As a lawyer who represents whistleblowers, I have been blogging for several years about the status of the SEC Office of the Whistleblower, and this announcement gives us some important clues about where the SEC’s whistleblower program stands.
First, is the SEC serious about its whistleblower program?
I have written a number of entries about Sean McKessey, the head of the SEC’s whistleblower program, and his promises to make good on the enhanced regulations that allow the SEC to compensate whistleblowers. McKessey is passionate about the program, and you cannot help but believe him when you hear him talk about his plans to build the program.
So far the awards have been few — 8 whistleblowers have gotten awards, counting these two – and mostly small. However, in September 2013, George Canellos, at the time the SEC’s co-chief of enforcement, told the Wall Street Journal that there were a number of million-dollar payouts in the pipelines. Furthermore, unlike the Department of Justice with the False Claims Act, the SEC has been generous with the percentage it awards. These two whistleblowers received the maximum 30% of the fine levied by the SEC.
I’m still a believer, in large part because I’ve heard Sean McKessey speak and he is very convincing. The program began in late 2011, so it is just in its third year.
Second, is the SEC serious about protecting its whistleblower sources?
The answer to this question appears to be a resounding yes. The SEC’s press release, SEC Awards $875,000 to Two Whistleblowers Who Aided Agency Investigation, was mighty short.
It didn’t say who got the award, it didn’t name the company that had to pay the fine and it did not say what type of fraud the whistleblowers had disclosed. In fact, pretty much the only two new pieces of information were how many whistleblowers there were and how much they got paid. The SEC noted that: “By law, the SEC must protect the confidentiality of whistleblowers and cannot disclose any information that might directly or indirectly reveal a whistleblower’s identity.”

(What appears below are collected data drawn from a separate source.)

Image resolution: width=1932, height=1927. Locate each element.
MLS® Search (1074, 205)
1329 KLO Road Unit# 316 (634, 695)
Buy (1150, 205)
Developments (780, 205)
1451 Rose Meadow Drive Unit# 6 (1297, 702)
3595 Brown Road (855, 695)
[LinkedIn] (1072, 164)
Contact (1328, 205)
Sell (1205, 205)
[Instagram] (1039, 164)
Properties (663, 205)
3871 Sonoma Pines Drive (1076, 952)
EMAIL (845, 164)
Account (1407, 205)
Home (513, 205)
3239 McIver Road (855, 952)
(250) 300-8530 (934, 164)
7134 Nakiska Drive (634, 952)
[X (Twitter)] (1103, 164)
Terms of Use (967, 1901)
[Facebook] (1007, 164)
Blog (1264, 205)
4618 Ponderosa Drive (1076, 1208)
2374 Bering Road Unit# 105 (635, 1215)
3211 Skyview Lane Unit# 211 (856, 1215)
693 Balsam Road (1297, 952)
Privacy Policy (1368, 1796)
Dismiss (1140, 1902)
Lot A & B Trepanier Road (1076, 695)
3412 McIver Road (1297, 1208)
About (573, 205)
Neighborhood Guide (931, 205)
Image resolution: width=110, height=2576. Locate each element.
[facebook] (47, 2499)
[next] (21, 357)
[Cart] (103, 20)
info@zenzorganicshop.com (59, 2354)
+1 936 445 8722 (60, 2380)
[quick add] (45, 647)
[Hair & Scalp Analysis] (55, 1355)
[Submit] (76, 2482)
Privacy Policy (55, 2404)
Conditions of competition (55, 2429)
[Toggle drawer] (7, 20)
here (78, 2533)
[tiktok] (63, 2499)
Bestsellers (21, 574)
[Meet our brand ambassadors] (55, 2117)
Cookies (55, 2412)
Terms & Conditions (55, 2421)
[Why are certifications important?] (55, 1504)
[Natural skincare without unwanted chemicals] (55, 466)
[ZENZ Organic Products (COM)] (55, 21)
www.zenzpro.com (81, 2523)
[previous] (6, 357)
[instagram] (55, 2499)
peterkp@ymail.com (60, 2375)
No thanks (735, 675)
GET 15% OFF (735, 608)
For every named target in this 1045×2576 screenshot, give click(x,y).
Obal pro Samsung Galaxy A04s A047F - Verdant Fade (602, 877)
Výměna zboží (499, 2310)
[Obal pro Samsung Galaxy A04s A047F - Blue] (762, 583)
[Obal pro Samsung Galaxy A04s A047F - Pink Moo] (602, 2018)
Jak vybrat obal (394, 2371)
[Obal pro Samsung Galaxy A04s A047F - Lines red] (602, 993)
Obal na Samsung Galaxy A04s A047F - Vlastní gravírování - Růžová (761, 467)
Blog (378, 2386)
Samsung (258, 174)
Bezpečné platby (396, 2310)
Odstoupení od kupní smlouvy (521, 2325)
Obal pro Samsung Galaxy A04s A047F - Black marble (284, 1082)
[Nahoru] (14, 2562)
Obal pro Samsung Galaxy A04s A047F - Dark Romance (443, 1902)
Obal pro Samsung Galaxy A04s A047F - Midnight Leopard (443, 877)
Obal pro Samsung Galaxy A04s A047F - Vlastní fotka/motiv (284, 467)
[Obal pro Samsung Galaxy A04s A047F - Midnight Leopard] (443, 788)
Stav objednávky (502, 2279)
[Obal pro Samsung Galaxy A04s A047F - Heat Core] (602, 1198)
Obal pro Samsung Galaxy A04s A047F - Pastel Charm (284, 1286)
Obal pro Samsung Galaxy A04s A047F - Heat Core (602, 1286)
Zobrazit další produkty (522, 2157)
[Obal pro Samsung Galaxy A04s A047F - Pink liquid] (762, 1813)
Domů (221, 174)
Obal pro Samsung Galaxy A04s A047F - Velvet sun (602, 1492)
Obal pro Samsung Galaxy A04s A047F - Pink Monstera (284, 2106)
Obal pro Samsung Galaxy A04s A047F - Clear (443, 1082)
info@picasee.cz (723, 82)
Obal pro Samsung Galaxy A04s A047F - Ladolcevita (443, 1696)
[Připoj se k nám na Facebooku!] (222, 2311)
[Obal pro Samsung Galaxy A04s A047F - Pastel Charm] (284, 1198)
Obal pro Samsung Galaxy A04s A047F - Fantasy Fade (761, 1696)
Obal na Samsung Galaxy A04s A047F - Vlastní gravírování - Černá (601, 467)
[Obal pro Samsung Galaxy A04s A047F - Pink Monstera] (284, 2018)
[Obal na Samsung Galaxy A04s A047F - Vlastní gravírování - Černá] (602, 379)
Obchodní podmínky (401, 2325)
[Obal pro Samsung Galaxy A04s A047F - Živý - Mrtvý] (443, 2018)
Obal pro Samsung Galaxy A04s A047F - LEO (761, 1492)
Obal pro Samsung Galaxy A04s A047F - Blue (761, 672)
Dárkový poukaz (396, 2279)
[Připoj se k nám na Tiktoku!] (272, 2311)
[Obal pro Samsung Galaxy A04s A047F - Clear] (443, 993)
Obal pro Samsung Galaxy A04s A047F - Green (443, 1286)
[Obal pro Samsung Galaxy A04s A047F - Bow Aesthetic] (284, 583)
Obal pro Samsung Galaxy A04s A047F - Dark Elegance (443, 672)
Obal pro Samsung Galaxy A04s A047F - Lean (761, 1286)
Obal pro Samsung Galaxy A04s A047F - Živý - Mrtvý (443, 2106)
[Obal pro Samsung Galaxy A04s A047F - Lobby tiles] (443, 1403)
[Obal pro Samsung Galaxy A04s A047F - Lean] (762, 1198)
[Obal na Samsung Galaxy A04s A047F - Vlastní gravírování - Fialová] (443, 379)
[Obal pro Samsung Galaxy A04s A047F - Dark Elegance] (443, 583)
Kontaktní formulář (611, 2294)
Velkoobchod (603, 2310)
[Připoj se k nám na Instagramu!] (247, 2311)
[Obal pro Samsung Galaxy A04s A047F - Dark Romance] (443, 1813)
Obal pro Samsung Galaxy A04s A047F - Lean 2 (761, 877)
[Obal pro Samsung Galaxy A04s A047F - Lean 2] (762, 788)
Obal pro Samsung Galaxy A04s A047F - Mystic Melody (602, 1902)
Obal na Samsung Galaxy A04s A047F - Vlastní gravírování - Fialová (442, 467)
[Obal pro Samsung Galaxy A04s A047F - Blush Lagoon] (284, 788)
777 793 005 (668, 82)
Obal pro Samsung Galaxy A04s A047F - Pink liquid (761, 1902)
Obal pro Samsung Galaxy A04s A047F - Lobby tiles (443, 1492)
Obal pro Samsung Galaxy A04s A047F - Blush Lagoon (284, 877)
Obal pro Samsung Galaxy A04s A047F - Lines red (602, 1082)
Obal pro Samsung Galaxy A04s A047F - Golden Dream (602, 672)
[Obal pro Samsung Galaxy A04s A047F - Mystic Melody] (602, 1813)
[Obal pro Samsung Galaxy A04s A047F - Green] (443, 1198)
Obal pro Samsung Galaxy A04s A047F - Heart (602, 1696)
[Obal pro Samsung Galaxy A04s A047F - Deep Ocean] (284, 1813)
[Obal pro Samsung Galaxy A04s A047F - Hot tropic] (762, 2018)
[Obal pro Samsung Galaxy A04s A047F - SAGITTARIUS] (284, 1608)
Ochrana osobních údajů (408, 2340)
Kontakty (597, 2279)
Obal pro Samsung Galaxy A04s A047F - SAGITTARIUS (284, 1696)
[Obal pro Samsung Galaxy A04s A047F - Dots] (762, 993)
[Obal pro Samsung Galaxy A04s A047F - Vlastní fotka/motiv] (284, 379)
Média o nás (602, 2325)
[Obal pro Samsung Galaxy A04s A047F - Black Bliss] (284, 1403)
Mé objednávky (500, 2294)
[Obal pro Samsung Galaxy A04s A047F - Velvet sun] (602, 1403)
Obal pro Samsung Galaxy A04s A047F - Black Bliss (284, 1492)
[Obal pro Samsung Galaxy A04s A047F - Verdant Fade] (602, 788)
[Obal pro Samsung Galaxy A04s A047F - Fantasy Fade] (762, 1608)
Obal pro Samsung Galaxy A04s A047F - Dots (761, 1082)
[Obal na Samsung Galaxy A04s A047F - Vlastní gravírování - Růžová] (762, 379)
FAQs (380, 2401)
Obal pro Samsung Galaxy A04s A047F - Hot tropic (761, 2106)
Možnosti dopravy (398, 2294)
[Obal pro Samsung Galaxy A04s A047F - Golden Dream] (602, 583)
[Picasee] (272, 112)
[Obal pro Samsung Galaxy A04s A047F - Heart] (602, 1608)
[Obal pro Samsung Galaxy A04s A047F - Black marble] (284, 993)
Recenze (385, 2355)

Only a tiny pool of people have both the business acumen and the inside information to help the SEC track down shareholder fraud. If the SEC wants to get real tips, the law recognizes that it has got to convince that small group that they will be protected if they come forward with information.
Third, what can the SEC do to get more tips to prevent shareholder fraud?
Undoubtedly some industry insiders are still sitting on the fence, waiting to see how other whistleblowers get treated. The more awards the SEC makes, and the larger they are, the more likely the SEC is to get solid information about fraud. Certainly whistleblowers should be getting a very good comfort level by watching how diligent the agency is being in guarding the identities of its whistleblowers.
The SEC is charged with policing fraud that can affect all of the stockholders in a publicly-traded business. The fraud the SEC pursues can have far-reaching effects on direct shareholders, as well as on investors and retirees who have interests in funds that are shareholders in the company.